Tuesday, May 17, 2011

What is cluster ?

■ Requirement : Red Hat Cluster Suite
■ OS Environment : Linux[RHEL, Centos]
Clustering software : Red Hat Cluster suite
Storage : SCSI, SAN, NAS
■ Storage Protocols : iSCSI(pronounced "eye-scuzzy) /FCP

■ Resolution : 

cluster :  A cluster is two or more interconnected computers that create a solution to provide higher availability, higher scalability or both. The advantage of clustering computers for high availability is seen if one of these computers fails, another computer in the cluster can then assume the workload of the failed computer. Users of the system see no interruption of access.

iSCSI => protcol to connect server to storage over IP network. Needs iSCSI initiator util will be on source or server. iSCSI target util will be on storage/target machine.
FCP => fibre channel protocol to connect server to storage over optical channel. Here needs HBA(host bus adapter like NIC) cards. It driver accesses this HBA and HBA communicates to SAN switch/storage controller.(Drivers like qla2xxx of qlogic company, lpfc(of emulex) etc)

Concepts: iSCSI is a protocol whereas SCSI is storage disk. consists using initiator(software+ hardware) and target. Initiator send packet to HBA. Target resides on storage like EqualLogic, NetApp filer, EMC NS-series or a HDS HNAS computer appliance. These attched with LUN to the drives. LUN is logical unit on storage treats as device or drive.

Storage System Connection Types :

a)active/active : all paths active all time
b)active‐passive : one path is active and other is backup
c)virtual port storage system.

Multipathing and Path Failover : When transferring data between the host server and storage, the SAN uses a multipathing technique where package "device-mapper-multipath" will have to be installed on server/node. The daemon "multipathd" periodically checks the connection paths to the storage. Multipathing allows you to have more than one physical path from the Server host to a LUN(treat is a device) on a storage system. If a path or any component along the path—HBA or NIC, cable, switch or switch port, or storage processor—fails, the server selects another of the available paths. The process of detecting a failed path and switching to another is called path failover.

Installation of Red Hat Cluster Suite on RHEL 5 :

1. Register system to RHN(Needs subscription with Red Het). Make sure  it subscribes storage channel. Packages comes with DVD too. If Ignore if system is already registered :


2. Use following command :

$ yum groupinstall clustering cluster-storage

To separately install it do :

  • For Standard kernel :

       $ yum cman cman-kernel dlm dlm-kernel magma magma-plugins system-config-cluster rgmanager ccs fence modcluster --force

  • For SMP kernel :

$ yum cman cman-kernel-smp dlm dlm-kernel-smp magma magma-plugins system-config-cluster rgmanager ccs fence modcluster --force

3. Configuring Red Hat Cluster Suite (This steps should be followed on each nodes ) :

Configuration can be achieved in three ways like :

a) Using web interface(Conga tools) ie ricci and luci.
Conga — This is a comprehensive user interface for installing, configuring, and managing Red Hat clusters, computers, and storage attached to clusters and computers.

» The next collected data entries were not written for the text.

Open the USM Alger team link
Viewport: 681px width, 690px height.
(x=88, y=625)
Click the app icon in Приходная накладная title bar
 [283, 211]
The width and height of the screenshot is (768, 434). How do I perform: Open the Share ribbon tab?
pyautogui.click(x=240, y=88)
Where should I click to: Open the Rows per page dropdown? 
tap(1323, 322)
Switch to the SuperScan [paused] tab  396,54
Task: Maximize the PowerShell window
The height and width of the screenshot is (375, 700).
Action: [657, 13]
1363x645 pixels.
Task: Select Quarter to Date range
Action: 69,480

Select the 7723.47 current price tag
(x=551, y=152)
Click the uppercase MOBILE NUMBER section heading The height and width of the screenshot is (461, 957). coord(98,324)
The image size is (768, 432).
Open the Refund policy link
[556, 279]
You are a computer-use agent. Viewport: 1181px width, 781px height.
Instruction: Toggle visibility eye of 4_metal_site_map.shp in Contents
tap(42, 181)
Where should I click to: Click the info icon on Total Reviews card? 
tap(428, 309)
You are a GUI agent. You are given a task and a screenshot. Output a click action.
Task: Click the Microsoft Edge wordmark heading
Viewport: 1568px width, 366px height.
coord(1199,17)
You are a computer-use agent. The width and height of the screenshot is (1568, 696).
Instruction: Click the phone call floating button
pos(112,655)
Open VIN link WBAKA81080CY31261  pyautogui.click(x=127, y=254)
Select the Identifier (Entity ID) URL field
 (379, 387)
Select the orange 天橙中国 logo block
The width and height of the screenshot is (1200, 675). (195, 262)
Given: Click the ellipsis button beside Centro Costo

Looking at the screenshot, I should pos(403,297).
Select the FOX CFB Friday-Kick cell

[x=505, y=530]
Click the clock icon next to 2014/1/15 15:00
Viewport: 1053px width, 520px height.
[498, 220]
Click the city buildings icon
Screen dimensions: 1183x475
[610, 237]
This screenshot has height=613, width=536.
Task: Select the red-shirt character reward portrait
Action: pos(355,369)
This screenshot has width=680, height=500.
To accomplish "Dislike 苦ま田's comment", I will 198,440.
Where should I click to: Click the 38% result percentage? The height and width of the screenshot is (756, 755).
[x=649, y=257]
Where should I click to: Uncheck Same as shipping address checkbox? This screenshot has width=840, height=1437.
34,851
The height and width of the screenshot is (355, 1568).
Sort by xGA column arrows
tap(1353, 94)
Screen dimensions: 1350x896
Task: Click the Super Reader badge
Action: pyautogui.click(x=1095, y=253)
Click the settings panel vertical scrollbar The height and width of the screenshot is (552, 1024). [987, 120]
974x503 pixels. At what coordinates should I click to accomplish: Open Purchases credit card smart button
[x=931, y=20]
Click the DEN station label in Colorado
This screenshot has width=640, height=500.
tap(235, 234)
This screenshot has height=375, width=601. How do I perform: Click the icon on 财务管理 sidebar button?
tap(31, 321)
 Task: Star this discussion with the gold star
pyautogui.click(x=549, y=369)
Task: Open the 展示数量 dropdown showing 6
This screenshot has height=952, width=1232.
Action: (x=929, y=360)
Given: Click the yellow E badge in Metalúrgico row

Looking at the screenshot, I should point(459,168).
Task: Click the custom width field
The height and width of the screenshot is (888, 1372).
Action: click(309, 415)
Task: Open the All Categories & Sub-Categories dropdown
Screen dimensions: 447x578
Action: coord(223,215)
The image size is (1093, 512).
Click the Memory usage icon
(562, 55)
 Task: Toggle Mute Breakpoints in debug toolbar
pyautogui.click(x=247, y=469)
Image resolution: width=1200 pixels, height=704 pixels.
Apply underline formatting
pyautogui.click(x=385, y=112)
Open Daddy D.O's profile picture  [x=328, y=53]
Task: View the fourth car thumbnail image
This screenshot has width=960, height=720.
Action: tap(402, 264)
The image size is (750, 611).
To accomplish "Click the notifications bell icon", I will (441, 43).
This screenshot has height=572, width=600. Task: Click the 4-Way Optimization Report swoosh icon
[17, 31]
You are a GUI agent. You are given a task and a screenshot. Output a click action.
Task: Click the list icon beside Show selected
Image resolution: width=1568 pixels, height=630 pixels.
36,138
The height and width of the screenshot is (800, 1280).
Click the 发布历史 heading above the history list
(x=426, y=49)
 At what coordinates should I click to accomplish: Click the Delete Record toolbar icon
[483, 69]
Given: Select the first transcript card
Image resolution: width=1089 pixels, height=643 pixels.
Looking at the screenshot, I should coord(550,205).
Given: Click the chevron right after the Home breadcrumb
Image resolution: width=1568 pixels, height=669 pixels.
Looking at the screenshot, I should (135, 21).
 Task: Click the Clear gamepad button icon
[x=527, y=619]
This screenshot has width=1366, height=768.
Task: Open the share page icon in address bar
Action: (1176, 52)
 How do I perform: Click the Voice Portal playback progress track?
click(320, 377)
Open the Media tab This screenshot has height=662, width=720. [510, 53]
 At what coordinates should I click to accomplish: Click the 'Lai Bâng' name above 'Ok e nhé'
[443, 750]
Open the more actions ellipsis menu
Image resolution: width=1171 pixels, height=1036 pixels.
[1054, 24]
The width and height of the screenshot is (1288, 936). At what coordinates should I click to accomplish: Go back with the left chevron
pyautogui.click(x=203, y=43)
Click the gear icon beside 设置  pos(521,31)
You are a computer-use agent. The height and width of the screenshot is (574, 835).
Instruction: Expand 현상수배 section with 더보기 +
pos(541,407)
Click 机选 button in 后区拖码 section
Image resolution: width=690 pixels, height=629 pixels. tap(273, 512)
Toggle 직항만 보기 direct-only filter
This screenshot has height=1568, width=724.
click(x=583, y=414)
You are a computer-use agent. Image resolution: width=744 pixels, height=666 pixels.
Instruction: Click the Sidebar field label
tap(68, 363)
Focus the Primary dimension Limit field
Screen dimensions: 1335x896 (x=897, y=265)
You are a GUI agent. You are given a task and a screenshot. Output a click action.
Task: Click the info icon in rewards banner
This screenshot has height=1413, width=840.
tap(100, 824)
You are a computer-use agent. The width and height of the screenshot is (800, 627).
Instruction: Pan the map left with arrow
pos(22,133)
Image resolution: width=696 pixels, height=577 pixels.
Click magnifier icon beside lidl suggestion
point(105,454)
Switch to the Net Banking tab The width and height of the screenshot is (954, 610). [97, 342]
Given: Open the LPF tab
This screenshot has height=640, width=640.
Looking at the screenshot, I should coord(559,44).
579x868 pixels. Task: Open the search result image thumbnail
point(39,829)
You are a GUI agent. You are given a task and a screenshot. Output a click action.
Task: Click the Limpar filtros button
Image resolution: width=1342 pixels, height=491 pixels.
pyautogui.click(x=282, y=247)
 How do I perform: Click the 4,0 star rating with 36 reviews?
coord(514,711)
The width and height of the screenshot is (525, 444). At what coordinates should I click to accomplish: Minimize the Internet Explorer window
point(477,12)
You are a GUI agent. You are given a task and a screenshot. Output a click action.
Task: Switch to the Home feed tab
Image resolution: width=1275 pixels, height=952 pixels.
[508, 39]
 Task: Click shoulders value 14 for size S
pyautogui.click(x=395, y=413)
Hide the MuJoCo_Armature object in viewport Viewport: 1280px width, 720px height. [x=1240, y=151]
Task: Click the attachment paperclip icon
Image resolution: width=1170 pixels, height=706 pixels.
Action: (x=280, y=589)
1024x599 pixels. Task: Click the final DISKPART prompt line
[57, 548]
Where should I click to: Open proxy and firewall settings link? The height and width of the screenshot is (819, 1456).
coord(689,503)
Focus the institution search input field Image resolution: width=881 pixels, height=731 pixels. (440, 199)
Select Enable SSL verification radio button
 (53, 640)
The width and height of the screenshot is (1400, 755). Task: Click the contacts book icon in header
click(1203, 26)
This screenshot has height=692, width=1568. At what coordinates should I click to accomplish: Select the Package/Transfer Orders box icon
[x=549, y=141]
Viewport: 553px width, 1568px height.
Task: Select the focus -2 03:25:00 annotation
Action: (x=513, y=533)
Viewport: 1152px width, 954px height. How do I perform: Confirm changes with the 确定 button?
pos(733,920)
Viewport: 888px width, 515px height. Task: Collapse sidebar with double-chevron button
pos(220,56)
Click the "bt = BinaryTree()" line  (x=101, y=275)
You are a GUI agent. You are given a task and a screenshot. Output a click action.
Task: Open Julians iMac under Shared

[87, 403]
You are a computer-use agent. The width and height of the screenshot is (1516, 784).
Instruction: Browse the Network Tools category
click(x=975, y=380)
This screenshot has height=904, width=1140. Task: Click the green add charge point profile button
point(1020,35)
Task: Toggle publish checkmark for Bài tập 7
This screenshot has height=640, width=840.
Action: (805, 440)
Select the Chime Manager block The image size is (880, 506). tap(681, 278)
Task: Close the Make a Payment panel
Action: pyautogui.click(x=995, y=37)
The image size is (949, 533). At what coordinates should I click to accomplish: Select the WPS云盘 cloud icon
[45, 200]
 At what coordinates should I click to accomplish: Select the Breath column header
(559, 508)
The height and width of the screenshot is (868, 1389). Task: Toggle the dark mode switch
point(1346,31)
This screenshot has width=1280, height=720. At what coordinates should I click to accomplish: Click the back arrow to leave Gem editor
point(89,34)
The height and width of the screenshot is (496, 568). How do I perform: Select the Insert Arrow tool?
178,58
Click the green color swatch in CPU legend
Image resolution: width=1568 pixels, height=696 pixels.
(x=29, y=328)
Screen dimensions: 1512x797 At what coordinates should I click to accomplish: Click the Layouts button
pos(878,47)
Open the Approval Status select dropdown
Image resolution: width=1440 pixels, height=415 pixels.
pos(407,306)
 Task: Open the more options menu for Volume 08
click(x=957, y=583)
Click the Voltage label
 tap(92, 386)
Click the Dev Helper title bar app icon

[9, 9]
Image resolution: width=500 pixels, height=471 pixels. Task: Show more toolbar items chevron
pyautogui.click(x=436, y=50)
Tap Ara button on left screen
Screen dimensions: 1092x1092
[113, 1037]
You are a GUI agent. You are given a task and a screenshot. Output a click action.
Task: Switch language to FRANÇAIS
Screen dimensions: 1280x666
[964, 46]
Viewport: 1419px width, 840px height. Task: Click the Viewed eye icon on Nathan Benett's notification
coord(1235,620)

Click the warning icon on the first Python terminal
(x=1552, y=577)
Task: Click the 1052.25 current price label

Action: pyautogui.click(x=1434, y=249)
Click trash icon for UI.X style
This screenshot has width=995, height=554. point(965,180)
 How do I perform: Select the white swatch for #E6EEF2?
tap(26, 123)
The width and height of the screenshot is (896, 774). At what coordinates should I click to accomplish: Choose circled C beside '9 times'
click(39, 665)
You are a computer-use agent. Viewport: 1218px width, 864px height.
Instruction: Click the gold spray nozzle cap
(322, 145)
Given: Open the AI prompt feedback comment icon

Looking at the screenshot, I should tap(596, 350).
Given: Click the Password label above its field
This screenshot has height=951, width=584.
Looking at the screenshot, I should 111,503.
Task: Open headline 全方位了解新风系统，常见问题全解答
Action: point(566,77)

a.  Install luci on any system which can connect to each nodes :

 $yum install luci 

b. Initialize luci like

$luci_admin init

c. Install ricci on each nodes like :

$yum install ricci -y

d. Then access A(where luci has installed) like : http://IPof_A:port. Note that you'll get the url when you'll execute

 $luci_admin init 

4. Different Clustered services (Ordered as per the manually starting queue):

a, ccsd, cman, fence, rgmanager.
b. If you use LVM with GFS : ccsd, cman, fence, clvmd, gfs, rgmanager.

5. Configuration file (will be same on each nodes):
      /etc/cluster/cluster.conf, /etc/sysconfig/cluster. While you'll configure it using web interface, it'll be automatically copied on each nodes. Make sure you have enabled all the ports in firewall or disabled the firewall on all nodes as well as on luci node.

6. Now login into LUCI web interface and create a new cluster and give a name. Then in this lcuster add each nodes one by one. In this cluster add one fail over domain like httpd.(Make sure you have installed the httpd on each nodes where all the configuration files are same.). I shall describe it later and show you the result of real fail over testing.

7. Shared Disk configure(Disk size minimum 10MB is enough) : Why it is needed ?

         AA) The shared partitions are used to hold cluster state information including "Cluster lock states", "Service states", "Configuration information". The shared disk may be on any node or on storage disk( will be connected to HBA, RAID controller(raid 1 ie mirror). This will be for shared disk(primary partition+shadow). Each minimum 10MB. Two raw devices on shared disk storage must be created for the primary shared partition and the shadow shared partition. Each shared partition must have a minimum size of 10 MB. The amount of data in a shared partition is constant; it does not increase or decrease over time. Periodically, each member writes the state of its services to shared storage. In addition, the shared partitions contain a version of the cluster configuration file. This ensures that each member has a common view of the cluster configuration. If the primary shared partition is corrupted, the cluster members read the information from the shadow (or backup) shared partition and simultaneously repair the primary partition. Data consistency is maintained through checksums, and any inconsistencies between the partitions are automatically corrected. If a member is unable to write to both shared partitions at start-up time, it is not allowed to join the cluster. In addition, if an active member can no longer write to both shared partitions, the member removes itself from the cluster by rebooting (and may be remotely power cycled by a healthy member).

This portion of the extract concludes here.